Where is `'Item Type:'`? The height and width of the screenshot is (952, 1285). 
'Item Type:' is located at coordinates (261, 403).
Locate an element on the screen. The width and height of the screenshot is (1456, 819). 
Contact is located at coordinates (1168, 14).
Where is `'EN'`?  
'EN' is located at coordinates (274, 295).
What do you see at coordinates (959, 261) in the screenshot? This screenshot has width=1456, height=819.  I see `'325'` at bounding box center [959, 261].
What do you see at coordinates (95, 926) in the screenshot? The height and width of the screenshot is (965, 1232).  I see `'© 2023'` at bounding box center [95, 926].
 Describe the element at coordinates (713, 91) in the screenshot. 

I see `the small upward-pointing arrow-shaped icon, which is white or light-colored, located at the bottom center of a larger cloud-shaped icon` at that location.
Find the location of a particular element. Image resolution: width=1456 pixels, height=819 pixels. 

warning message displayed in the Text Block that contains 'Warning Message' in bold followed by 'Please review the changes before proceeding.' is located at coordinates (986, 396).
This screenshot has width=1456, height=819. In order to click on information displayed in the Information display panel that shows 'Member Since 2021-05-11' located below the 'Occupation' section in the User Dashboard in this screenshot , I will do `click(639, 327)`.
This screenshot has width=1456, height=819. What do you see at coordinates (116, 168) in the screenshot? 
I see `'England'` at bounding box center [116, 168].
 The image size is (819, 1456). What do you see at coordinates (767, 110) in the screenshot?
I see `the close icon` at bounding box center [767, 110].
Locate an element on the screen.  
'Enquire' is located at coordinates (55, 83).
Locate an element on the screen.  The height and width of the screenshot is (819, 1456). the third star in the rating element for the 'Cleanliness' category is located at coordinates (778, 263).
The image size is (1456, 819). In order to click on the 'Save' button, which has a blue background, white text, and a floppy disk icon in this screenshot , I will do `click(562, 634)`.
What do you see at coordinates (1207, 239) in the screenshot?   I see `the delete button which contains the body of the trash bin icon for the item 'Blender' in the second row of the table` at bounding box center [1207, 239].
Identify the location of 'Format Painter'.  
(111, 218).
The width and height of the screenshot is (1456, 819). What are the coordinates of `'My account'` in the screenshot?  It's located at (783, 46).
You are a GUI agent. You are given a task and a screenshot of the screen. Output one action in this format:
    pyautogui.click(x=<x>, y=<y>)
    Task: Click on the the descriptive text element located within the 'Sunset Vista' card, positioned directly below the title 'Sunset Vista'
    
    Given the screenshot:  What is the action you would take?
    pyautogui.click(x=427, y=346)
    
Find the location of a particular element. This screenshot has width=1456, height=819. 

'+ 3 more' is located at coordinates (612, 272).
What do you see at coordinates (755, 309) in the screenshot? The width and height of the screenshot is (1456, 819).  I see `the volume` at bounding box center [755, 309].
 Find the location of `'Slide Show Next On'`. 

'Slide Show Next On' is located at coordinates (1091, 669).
========
Render the records in the part that opens with the line containing "Identify the location of 'Format Painter'." and closes with the line containing "The width and height of the screenshot is (1456, 819). What" as a two-column CSV with the headers text and answer. Write one row per record, put each field in quotes, and replace any line breaks with spaces.

RESPONSE BELOW:
text,answer
"Identify the location of 'Format Painter'.","(111, 218)."
"The width and height of the screenshot is (1456, 819). What are the coordinates of `'My account'` in the screenshot?","It's located at (783, 46)."